[Opening MATERIALS PROVIDED section]

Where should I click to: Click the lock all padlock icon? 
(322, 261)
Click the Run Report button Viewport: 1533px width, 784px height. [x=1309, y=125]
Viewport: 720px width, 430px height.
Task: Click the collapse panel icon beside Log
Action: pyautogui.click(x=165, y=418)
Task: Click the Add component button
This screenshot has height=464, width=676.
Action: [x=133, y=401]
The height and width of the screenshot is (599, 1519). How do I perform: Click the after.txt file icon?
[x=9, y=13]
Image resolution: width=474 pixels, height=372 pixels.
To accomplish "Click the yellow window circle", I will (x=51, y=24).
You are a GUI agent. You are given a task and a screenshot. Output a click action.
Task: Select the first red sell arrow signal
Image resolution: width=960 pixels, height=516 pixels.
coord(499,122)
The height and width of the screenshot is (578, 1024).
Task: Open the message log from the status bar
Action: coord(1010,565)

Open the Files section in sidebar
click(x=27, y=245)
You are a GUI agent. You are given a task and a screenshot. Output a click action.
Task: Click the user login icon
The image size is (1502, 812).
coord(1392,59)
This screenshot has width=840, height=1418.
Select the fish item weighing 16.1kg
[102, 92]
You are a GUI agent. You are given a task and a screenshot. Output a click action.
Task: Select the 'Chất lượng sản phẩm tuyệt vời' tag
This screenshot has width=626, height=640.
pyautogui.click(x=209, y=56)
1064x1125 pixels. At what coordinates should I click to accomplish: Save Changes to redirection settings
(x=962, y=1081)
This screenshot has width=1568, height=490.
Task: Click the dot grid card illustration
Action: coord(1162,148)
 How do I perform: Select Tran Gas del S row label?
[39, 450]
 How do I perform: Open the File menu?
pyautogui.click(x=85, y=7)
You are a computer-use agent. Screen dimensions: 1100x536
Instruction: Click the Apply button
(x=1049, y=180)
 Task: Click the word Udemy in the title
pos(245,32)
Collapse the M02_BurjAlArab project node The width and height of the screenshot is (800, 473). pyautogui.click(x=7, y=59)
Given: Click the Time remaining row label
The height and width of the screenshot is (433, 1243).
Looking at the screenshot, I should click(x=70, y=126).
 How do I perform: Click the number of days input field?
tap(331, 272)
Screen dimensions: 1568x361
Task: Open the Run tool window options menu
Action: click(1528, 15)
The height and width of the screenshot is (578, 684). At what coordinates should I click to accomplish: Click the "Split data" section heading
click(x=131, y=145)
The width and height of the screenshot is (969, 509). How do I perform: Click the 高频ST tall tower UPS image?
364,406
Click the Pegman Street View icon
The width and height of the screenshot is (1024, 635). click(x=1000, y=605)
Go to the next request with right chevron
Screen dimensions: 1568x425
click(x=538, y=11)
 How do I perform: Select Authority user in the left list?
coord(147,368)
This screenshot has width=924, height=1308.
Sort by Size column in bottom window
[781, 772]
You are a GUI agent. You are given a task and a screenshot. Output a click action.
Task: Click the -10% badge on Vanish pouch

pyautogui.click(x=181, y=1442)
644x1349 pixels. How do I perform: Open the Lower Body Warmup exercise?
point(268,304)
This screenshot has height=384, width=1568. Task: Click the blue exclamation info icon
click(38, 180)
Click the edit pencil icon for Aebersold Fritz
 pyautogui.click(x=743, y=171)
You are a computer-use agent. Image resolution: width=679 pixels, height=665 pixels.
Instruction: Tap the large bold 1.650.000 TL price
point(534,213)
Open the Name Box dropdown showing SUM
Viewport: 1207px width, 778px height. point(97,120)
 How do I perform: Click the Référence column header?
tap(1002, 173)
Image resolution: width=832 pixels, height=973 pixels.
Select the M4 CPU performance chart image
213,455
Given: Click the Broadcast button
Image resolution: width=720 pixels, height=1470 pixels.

[Closing MATERIALS PROVIDED section]

**REQUIRED ACTION**: The reply must hold exactly the lines from the one containing "Image resolution: width=832" to the last line of the entries, and nothing more.

**RESPONSE AREA**:
Image resolution: width=832 pixels, height=973 pixels.
Select the M4 CPU performance chart image
213,455
Given: Click the Broadcast button
Image resolution: width=720 pixels, height=1470 pixels.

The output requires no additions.